I think we talked about contingencies before. If you submit your offer non-contingent, you’re waiving your right to cancel the contract if you find something that you don’t like about the condition of the property, if something happens with your loan, or if something happens with the appraisal. You’re basically waiving your right to cancel for pretty much any reason. So you definitely don’t want to go into that lightly. If you want to put in a competitive offer and if you are know that this property is going to get more than 1 offer, do as much research as you can up front. Speak with your lender, make sure that they’re really solid on the numbers, and make sure that they already have all of your documents so they’ve fully underwritten your file. That way there’s not going to be any question marks working with your agent and looking at the comparable properties in the neighborhood so that your price solidly matches what’s going on in the rest of the neighborhood and there won’t be an issue with the appraisal. Lastly, dig through the reports that the listing agent provides, because for the most part, agents are still providing home inspections, pest inspections, and that kind of stuff. Then if you want to do anything else up front you can try and get in there before the offer date to get any of those questions answered so that you can write with as few contingencies as possible.

Jenni: Got it. 

Brook: I kind of hate that. People could have contingencies, but that’s kind of the reality of where it is. 
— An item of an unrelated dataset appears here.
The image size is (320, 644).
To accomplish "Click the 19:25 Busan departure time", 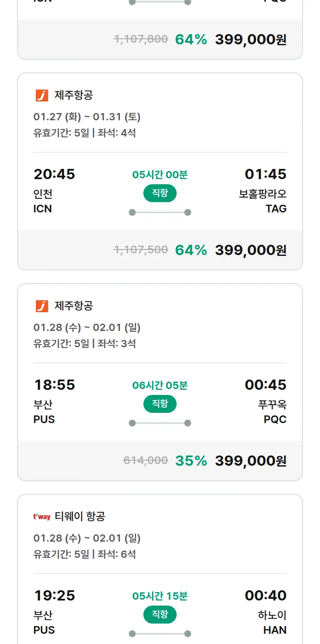I will [54, 595].
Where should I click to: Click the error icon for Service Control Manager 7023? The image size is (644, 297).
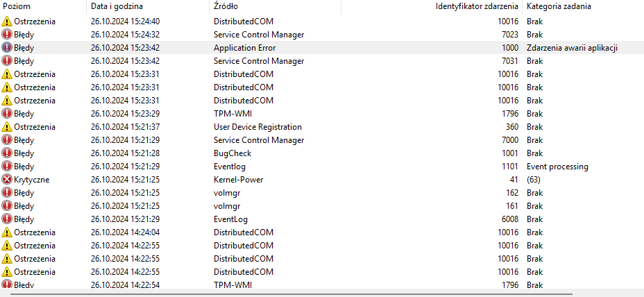coord(7,35)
Jenni:  Got it. What would you say to somebody saying, look, I’ve been parking my money in cash because I really want to buy in the house the next one, two years. But these interest rates, they scare me. I don’t feel like I can afford it. I’m just sitting on this. What is there anything they should be doing now?
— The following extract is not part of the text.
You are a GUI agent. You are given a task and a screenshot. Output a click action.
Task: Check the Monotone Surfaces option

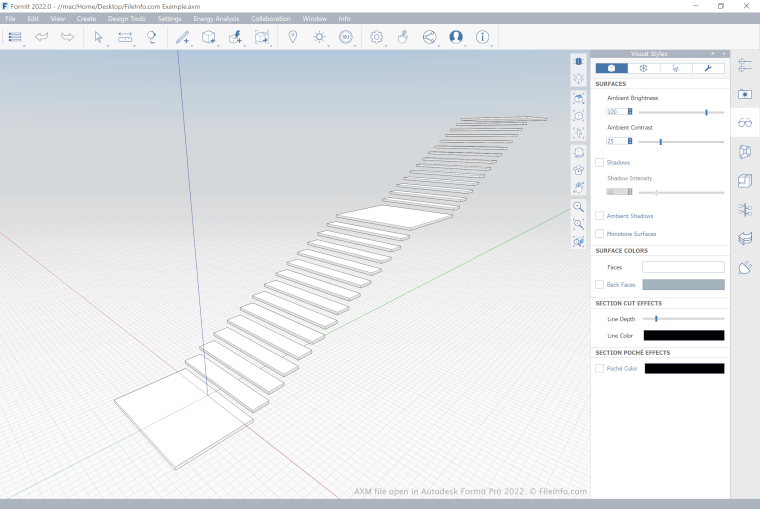click(599, 234)
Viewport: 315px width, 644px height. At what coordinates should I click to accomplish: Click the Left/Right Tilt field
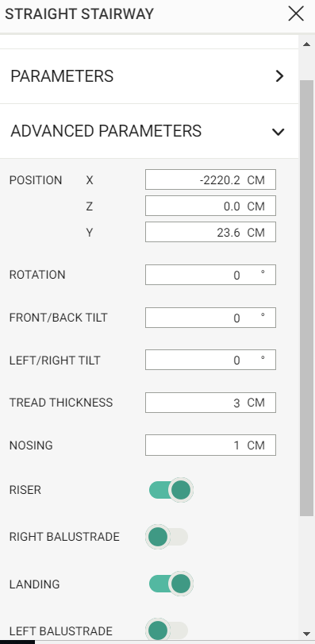[210, 360]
Brook: I actually think this is a great time to buy. You know, prices are coming down. You have more negotiating power. I think once the rates go down everybody’s going to jump back in and you’re not going to have the kind of leverage that you have right now.

You know, you can change the rate. You can’t do anything about your purchase price. So, if you are able to get in now, I think you’re going to look back and feel really smart in 5 years. 

Jenni: On the idea of being you bought the house at what it is, but you can always refinance later. But you can’t change the price of the house.

Brook:  Yes, exactly. 

What about current homeowners with a low interest rate who want to move? (10:43)

Jenni:  What do you say to people who bought their house a couple of years ago or back when rates were real low and they have an awesome 30 year mortgage at 3%, but now they’re finding that this house no longer fits their needs?

Brook: I mean, it’s a tough spot to be in right now. I know a lot of people who are in that situation and that’s part of the reason why we have low inventory at the moment. You have a couple options if there’s any possibility that you can rent out the original property and just hold it for a while. I think that’s a great option. You could talk to your lender and your financial advisor about taking money out on that property, doing a HELOC (Home Equity Line of Credit) or something like that to have enough cash for your down payment on your new property while still keep that old property rented for the time being.

Then on the buyer side, the same things of just trying to get that rate down for a few years until hopefully things change. 

Jenni: Got it. Yeah, that is a tough one, right? 

Brook: It’s a tough one. Yeah. 

Jenni: What are rental rates like? 

Brook: Let’s see pretty stable. I’m not seeing them go down. 

Jenni: Gotcha. 

Brook: It’s a pretty decent market for rentals. With everybody not being able to buy and so many people sitting out this buying time, there’s quite a bit of competition for rentals. So that’s keeping the prices pretty steady.

What new alternative financing programs exist for homebuyers in 2024? (12:43)

Jenni:  In last year’s chat, we talked about how to access alternative financing programs.  Can you kind of do a review of what’s available and is there anything new for coming into 2024? 

Brook: I don’t know if I shared this last time, but I came upon a great resource. It’s called Down Payment ResourceIt’s a website where you can log in and put in all of your information and it brings up basically all of the down payment programs that are available to you.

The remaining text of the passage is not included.